Книги

Свое путешествие ты не заканчиваешь

22
18
20
22
24
26
28
30

Кем бы ты ни был, "наш человек в Гаване", после тебя мне трудно совсем не верить прохиндеям, пустомелям, шизоидам и всем тем, кого здоровый инстинкт самосохранения предписывает обходить стороной. Ведь кто нас предупреждал о том, что нельзя молиться за царя-ирода? Юродивый. То-то и оно…

И еще я думаю — что если ты, русский агент Малдер, меня предупреждал о чем-то еще, а я не услышала тебя…

Итак, в сухом остатке от той поездки — синяки от старых грабель: конечно же, обещавшие не пить обязательно выпьют. Это закон! Как говорил Ришелье, предательство — дело времени. Но фигуранты не просто выпили, а затеяли драку с квартирантами, прошу прощения за каламбур. Квартиранты-гастарбайтеры — тогда это было чем-то новеньким в здешних богемных пенатах. Вот не ожидала, что Сократ опустится до столь прозаичного заработка. И не ожидала, что его супруга — условно назовем ее Ксантиппа — примет деятельное участие в скандале. Пока шли войны местного значения, я вместе с Митей внутри, тремя детьми снаружи и собакой сидела в безопасной детской спальне и обдумывала пути отхода. Где-то к шести утра боевые действия стихли, началось братание условно дружественных народов бывшего Советского Союза, дети уснули, и я поняла, что теперь самое время тихого отхода на Север. То есть домой!

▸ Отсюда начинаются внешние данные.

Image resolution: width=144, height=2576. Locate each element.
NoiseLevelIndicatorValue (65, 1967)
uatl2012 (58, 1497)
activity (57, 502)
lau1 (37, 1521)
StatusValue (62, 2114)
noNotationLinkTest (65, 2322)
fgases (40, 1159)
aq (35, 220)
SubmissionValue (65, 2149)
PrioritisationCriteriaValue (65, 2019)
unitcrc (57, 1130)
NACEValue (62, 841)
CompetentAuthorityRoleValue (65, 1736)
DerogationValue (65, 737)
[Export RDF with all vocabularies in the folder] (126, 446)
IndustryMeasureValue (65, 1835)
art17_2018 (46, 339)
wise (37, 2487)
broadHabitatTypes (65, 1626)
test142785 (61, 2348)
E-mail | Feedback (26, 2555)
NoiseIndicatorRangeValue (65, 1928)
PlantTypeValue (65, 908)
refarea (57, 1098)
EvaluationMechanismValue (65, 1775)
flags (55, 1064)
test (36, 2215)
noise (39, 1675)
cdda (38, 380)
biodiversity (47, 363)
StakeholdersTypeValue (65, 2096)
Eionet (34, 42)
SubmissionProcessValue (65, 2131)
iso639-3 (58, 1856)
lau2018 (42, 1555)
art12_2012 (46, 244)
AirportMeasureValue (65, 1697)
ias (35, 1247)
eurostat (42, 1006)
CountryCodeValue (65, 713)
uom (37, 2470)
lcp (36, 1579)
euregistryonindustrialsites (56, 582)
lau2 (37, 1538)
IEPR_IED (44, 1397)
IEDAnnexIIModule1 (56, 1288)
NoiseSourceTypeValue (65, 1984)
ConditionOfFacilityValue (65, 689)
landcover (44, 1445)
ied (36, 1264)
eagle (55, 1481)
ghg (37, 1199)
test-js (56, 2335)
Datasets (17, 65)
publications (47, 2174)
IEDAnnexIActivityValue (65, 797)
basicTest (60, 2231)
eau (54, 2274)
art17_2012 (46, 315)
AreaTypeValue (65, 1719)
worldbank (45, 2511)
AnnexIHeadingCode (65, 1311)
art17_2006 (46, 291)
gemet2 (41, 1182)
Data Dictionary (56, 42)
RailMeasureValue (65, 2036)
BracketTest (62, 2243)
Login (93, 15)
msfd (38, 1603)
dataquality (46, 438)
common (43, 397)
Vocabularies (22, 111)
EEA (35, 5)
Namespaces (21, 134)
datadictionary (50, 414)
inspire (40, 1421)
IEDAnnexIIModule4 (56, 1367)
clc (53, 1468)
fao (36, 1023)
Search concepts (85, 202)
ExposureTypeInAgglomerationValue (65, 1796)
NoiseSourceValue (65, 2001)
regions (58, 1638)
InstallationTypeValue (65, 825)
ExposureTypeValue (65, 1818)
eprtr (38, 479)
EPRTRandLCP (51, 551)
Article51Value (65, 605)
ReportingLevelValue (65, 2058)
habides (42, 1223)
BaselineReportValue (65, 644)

Вот только Трейси… до сих пор помню ее глаза, когда я оставляла ее в логове врага. Но брать ее с собой было небезопасно — она была девочкой импульсивной и пугливой, могла внезапно дернуть поводок на утреннем гололеде — и я с большим животом не смогла бы удержать равновесие… Я накормила ее, чем было, вывела по своим делам, и долго объясняла, что чуть позже она обязательно вернется домой. И здесь ей ничего не грозит, Сократ любит живность, рядом дети… словно дети — не объект защиты, а гарант безопасности — но ведь так порой и бывает. Собака моя трепетная никогда меня за это бегство не попрекнула. Хотя в тот день я поняла, что не нужно всему живому навязывать человеческие радости. Пускай собака радуется по-собачьи, а птичка по-птичьи. Впрочем, и среди человеков в этом смысле пестрое разнообразие, и что русскому хорошо, то беременной женщине совсем некстати.

Словом, как я и предполагала, ничего непоправимого тогда не произошло. Разве что редкие пассажиры раннеутренней электрички 1 января 2000 года несколько удивились моему появлению. Но быстро обо мне забыли. А Митя потом катался в синей коляске, доставшейся ему по наследству от Сократова внука. Скажу больше — годам к шестнадцати он потянулся к философии, и Сократ — не нашенский, настоящий — стал героем его баек в широких дружеских кругах. Баек о том, что Сократа не существовало вовсе! Но здесь я с ним поспорю: быть может, одного конкретного древнегреческого мудреца и не существовало, но Сократ как тип был и пребудет всегда, и это в его коляске Митя получил в наследство стремительность и легкокрылость мысли и музыки.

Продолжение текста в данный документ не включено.